Extracted information Start Marker

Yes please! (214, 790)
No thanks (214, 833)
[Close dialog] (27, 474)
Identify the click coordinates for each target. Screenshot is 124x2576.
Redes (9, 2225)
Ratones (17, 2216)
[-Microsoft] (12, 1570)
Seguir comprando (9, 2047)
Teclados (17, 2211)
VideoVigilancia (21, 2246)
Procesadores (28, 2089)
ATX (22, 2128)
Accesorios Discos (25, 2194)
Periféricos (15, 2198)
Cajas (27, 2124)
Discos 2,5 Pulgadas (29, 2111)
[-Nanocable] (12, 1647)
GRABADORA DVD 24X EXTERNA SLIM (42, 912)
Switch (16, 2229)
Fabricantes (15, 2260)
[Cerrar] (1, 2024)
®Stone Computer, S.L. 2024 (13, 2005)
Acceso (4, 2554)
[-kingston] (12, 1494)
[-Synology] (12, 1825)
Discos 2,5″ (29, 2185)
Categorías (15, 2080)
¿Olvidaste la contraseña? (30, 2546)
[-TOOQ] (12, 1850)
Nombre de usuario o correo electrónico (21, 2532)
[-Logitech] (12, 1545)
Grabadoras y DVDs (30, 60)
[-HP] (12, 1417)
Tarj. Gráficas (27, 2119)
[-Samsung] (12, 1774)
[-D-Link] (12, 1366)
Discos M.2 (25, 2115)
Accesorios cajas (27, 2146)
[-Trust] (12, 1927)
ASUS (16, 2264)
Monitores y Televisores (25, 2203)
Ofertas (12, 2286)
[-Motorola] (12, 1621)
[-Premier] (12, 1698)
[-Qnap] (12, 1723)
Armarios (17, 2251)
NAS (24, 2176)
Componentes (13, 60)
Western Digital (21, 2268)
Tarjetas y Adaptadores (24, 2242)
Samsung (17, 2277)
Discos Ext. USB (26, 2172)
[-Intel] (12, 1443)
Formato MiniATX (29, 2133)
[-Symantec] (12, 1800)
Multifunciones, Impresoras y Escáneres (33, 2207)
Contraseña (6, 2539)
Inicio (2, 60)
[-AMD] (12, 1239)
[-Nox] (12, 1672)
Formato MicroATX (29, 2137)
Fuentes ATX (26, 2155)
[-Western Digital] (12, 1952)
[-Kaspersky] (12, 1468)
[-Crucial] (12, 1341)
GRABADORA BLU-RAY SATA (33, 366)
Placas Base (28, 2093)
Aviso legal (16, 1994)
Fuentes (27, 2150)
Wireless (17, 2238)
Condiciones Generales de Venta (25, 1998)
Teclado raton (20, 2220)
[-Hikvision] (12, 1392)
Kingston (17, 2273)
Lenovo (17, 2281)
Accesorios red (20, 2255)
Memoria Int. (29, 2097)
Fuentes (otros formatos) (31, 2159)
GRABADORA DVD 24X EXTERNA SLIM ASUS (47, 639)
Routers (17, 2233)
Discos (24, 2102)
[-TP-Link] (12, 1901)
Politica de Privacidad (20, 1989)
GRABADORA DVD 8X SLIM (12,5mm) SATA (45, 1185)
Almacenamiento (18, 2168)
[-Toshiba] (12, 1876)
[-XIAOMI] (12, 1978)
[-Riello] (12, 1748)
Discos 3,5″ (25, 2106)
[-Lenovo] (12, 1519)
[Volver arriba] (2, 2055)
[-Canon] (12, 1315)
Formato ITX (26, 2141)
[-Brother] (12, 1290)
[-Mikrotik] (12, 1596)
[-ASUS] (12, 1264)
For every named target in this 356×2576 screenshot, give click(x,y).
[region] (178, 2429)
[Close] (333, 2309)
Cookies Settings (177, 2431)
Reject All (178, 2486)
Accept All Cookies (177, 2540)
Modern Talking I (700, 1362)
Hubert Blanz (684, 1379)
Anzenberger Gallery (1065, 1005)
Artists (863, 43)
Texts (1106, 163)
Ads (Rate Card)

Extracted information End Marker

* Your assignment
Every line in the records above with the string "SLIM" in it should be shown.

* Task answer
GRABADORA DVD 24X EXTERNA SLIM (42, 912)
GRABADORA DVD 24X EXTERNA SLIM ASUS (47, 639)
GRABADORA DVD 8X SLIM (12,5mm) SATA (45, 1185)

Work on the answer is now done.